__DIRECTIONS__
Return the material below word for word, starting at its first line and ending at the line that contains "(x=143, y=17)", with both of those lines included. Leave the pictures out of your answer.

--------------------------------------------------

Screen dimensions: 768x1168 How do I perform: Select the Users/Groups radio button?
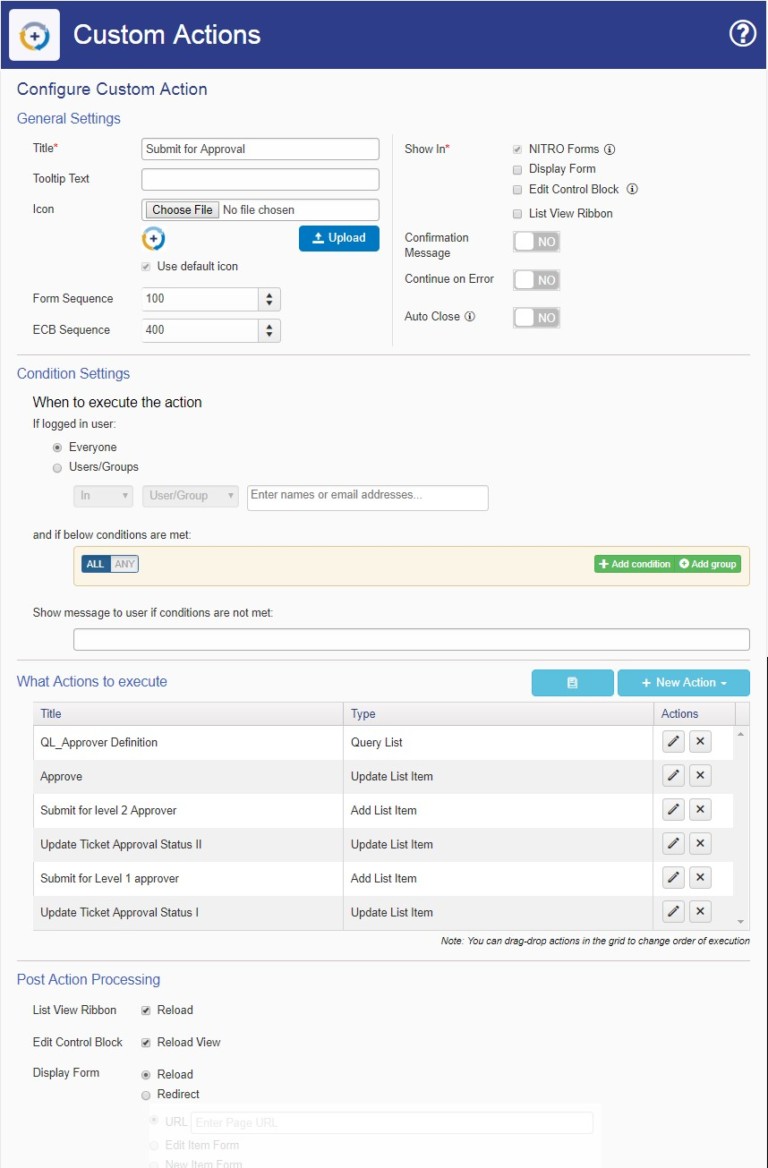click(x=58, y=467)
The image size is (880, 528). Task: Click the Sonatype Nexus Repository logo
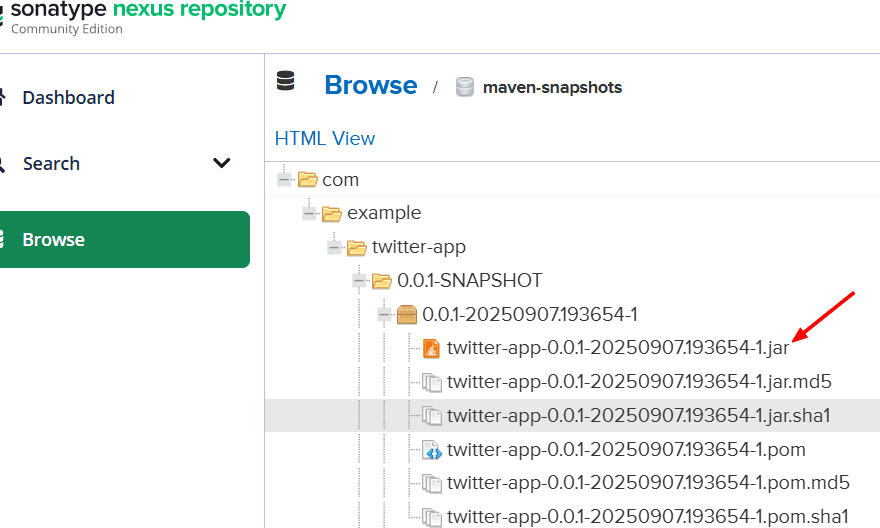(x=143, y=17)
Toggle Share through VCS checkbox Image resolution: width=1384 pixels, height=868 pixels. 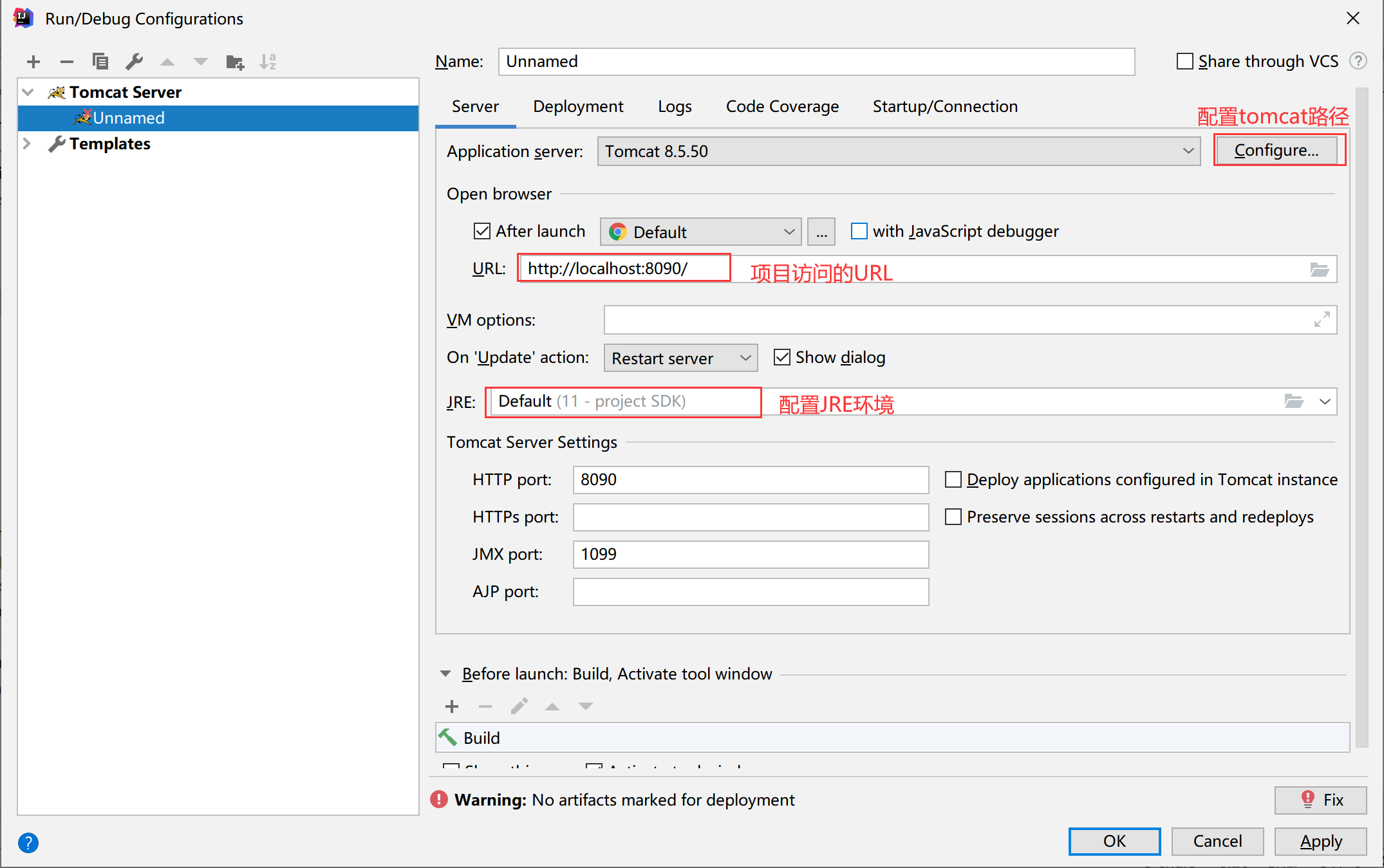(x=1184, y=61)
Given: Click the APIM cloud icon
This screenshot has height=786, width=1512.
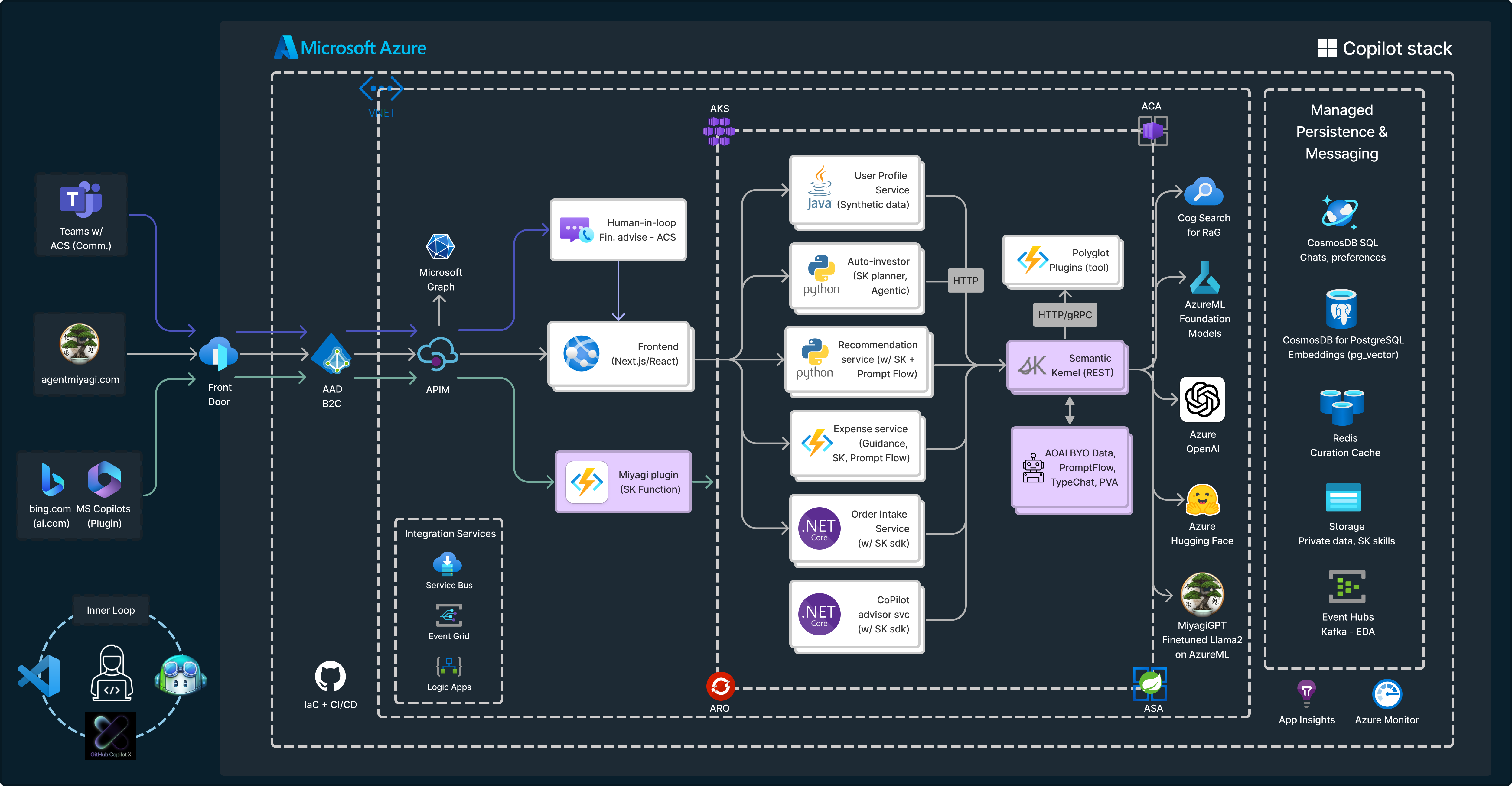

--------------------------------------------------

__TASK OUTPUT__
Screen dimensions: 768x1168 How do I perform: Select the Users/Groups radio button?
click(x=58, y=467)
The image size is (880, 528). Task: Click the Sonatype Nexus Repository logo
(x=143, y=17)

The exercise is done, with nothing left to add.